任务说明 1 =
请打印ArrayList源码学习文本中的一段，从“if (elementData.getClass() != Object[].class)”开始，到“(size == 0)”结束。
任务说明 2 =
根据ArrayList源码学习文本回答下列问题：
(a) DEFAULT_CAPACITY 的值是多少？
(b) 带参构造函数中，initialCapacity 小于 0 时抛出什么异常？
(c) 按注释所说，modCount 的作用是什么？

所给文本 =
········

ArrayList源码学习

public class ArrayList<E> extends AbstractList<E>
        implements List<E>, RandomAccess, Cloneable, java.io.Serializable
{
    //序列化编号
    private static final long serialVersionUID = 8683452581122892189L;

    //默认容量
    private static final int DEFAULT_CAPACITY = 10;

    
   //初始化一个空数组
    private static final Object[] EMPTY_ELEMENTDATA = {};

    //默认空数组
    private static final Object[] DEFAULTCAPACITY_EMPTY_ELEMENTDATA = {};

    //ArrayList的存储容器，不参与序列化
    transient Object[] elementData; // non-private to simplify nested class access

   //ArrayList中的元素容量
    private int size;

    //初始化带参的ArrayList
    public ArrayList(int initialCapacity) {
        if (initialCapacity > 0) {
            this.elementData = new Object[initialCapacity];
        } else if (initialCapacity == 0) {
            this.elementData = EMPTY_ELEMENTDATA;
        } else {
            throw new IllegalArgumentException("Illegal Capacity: "+
                                               initialCapacity);
        }
    }

    //初始化无参的ArrayList
    public ArrayList() {
        this.elementData = DEFAULTCAPACITY_EMPTY_ELEMENTDATA;
    }
    
    //初始化带集合的ArrayList，如果不是Object类型的元素，那么就直接使用Arrays工具来复制数组
    public ArrayList(Collection<? extends E> c) {
        elementData = c.toArray();
        if ((size = elementData.length) != 0) {
            // c.toArray might (incorrectly) not return Object[] (see 6260652)
            if (elementData.getClass() != Object[].class)
                elementData = Arrays.copyOf(elementData, size, Object[].class);
        } else {
            // replace with empty array.
            this.elementData = EMPTY_ELEMENTDATA;
        }
    }

    //把ArrayList的大小改成现在所拥有的元素个数
    public void trimToSize() {
        modCount++;  //modCount的作用是用来记录ArrayList的修改次数
        if (size < elementData.length) {
            elementData = (size == 0)

········

数据摘录 =
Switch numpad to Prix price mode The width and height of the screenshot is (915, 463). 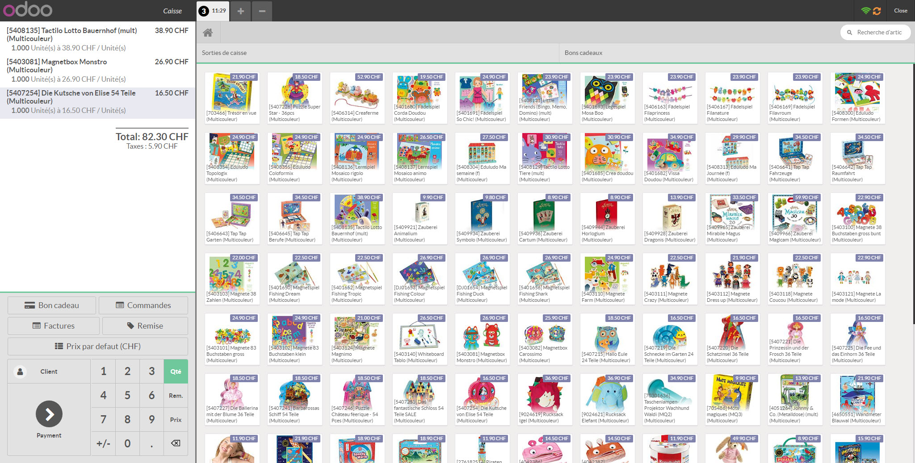176,420
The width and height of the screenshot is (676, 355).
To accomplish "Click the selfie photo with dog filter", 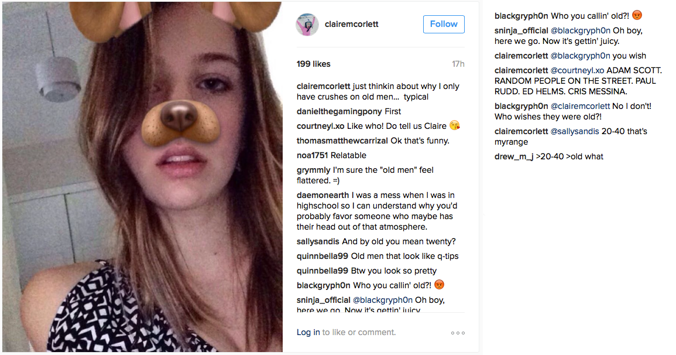I will point(142,177).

········

完整答案 1 =
if (elementData.getClass() != Object[].class)
                elementData = Arrays.copyOf(elementData, size, Object[].class);
        } else {
            // replace with empty array.
            this.elementData = EMPTY_ELEMENTDATA;
        }
    }

    //把ArrayList的大小改成现在所拥有的元素个数
    public void trimToSize() {
        modCount++;  //modCount的作用是用来记录ArrayList的修改次数
        if (size < elementData.length) {
            elementData = (size == 0)

完整答案 2 =
(a) 10。
(b) IllegalArgumentException。
(c) 用来记录ArrayList的修改次数。